Working where ever on the laptop

In early 2003, I bought a custom HP laptop online. It has a better mix of what I wanted than the retail versions available at the time. It's a 2 GHz Celeron with a half-gig of RAM, 15” 1400x1050 screen and 60 gig hard drive. It replaced my aging Sony (P3/450) which had a hard time running Visual Studio.

There are only two problems with it. The first is that it's not made with laptop parts, so its three fans and lots of heat last about 90 minutes unplugged with the Wi-Fi card plugged in. The other issue is that the video hardware isn't great, so forget about real gaming. The first isn't that big of a deal because I rarely need to go away from power, and the second isn't an issue because I don't game mobile. Both are problems I could live with considering it cost $1,200 at the time, a price point you couldn't get to with a screen that size in most cases.

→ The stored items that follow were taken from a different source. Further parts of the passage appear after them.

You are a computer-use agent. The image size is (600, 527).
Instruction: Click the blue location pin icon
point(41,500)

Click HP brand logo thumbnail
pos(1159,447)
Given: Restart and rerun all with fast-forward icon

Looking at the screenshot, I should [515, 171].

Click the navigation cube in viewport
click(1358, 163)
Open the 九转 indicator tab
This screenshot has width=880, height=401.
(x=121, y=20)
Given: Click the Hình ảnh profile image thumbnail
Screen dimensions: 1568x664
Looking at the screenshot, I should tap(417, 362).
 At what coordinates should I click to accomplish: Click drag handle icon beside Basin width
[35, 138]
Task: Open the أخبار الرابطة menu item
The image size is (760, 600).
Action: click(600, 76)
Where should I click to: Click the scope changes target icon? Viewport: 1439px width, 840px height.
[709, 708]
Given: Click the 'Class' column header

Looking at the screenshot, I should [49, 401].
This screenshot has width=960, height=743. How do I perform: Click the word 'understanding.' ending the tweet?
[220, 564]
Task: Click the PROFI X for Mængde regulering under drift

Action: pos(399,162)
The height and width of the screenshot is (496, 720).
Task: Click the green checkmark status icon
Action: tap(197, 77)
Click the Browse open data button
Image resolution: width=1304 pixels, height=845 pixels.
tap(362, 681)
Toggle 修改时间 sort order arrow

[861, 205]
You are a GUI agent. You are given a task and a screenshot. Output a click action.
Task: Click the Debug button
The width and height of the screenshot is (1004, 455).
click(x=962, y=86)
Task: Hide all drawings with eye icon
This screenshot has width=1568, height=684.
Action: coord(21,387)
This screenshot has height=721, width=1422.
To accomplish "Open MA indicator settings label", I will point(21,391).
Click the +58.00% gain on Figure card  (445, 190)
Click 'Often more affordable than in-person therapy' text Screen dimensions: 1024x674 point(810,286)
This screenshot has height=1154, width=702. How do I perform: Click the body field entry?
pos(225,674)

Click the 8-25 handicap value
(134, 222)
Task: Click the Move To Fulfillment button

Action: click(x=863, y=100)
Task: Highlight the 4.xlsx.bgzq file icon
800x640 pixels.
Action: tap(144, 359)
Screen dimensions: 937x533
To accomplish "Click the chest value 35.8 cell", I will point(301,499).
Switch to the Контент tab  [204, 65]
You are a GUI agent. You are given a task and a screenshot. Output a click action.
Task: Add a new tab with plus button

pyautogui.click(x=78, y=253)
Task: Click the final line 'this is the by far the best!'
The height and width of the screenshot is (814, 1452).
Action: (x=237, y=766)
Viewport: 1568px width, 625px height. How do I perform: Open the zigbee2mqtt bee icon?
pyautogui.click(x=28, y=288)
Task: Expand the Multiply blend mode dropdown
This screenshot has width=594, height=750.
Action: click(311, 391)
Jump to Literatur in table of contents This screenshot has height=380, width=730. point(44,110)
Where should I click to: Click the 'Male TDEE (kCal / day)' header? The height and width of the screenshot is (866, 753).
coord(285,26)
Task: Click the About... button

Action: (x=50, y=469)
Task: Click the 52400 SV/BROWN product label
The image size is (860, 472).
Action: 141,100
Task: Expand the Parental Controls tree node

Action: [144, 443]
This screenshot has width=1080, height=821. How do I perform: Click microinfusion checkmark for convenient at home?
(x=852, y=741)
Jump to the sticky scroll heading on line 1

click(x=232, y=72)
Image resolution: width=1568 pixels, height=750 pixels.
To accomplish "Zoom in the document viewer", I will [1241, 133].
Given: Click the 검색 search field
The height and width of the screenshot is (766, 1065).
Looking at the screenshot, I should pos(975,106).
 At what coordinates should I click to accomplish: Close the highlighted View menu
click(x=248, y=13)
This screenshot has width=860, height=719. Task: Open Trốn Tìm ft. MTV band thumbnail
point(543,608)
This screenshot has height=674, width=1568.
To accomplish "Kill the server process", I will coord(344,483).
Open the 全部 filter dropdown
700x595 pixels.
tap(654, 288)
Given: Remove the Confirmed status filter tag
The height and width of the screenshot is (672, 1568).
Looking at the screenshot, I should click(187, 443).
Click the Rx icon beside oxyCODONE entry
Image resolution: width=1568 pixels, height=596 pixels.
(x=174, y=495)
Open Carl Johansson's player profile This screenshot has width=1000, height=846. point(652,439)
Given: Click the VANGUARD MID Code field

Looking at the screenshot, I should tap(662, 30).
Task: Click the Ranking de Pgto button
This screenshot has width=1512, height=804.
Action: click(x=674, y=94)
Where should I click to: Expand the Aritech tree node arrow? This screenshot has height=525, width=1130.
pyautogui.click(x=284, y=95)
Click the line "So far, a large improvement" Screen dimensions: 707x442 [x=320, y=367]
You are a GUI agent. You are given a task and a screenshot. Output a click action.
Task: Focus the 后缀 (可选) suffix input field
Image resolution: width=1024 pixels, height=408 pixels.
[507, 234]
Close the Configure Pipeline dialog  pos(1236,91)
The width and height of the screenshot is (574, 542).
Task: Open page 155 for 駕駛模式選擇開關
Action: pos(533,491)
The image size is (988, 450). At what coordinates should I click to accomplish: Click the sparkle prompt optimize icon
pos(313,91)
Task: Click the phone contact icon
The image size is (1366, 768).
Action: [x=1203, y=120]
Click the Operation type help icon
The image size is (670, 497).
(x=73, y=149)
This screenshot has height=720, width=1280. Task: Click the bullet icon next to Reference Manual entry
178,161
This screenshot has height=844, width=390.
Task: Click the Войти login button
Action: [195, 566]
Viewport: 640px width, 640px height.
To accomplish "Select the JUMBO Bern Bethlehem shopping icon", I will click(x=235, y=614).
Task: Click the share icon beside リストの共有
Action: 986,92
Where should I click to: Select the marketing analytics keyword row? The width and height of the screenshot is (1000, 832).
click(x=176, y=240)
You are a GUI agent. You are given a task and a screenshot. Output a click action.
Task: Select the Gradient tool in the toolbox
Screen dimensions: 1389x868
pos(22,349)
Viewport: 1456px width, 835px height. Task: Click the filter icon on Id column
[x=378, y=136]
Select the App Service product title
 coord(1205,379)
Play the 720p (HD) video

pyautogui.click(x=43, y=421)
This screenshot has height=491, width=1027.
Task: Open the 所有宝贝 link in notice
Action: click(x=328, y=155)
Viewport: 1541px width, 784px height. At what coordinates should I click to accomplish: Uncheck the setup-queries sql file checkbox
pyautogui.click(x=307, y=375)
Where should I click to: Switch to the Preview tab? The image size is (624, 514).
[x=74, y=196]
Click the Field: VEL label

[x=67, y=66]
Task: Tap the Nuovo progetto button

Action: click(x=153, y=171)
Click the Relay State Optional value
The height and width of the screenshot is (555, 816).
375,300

Anyway, since quitting my day job to write the book, I'm surprised at how much I've been using it all around the house. My desktop has a pair of 17” LCD's and a natural keyboard that allows me to peck away for hours (laptop keyboards are kinda cramped). It's a really tricked out machine. Still, with the laptop I can sprawl out on the chase in the “red room” (we have red furniture to match the Jurassic Park pinball machine and movie posters), open the three six-foot windows and hang out with the cats as they watch birds in the butterfly garden just outside. It's everything I couldn't have working in a cubicle.

That gets me to the status report after one month solo, but that's a post for another day...

1 Comment

  • Kindered spirit alert. I salveged an old CPi 366 from the dumpster at work and I find I use it all the time for writing proposals, surfing, email etc. Anyting but Visual Studio, as I suspect it would just be a pig.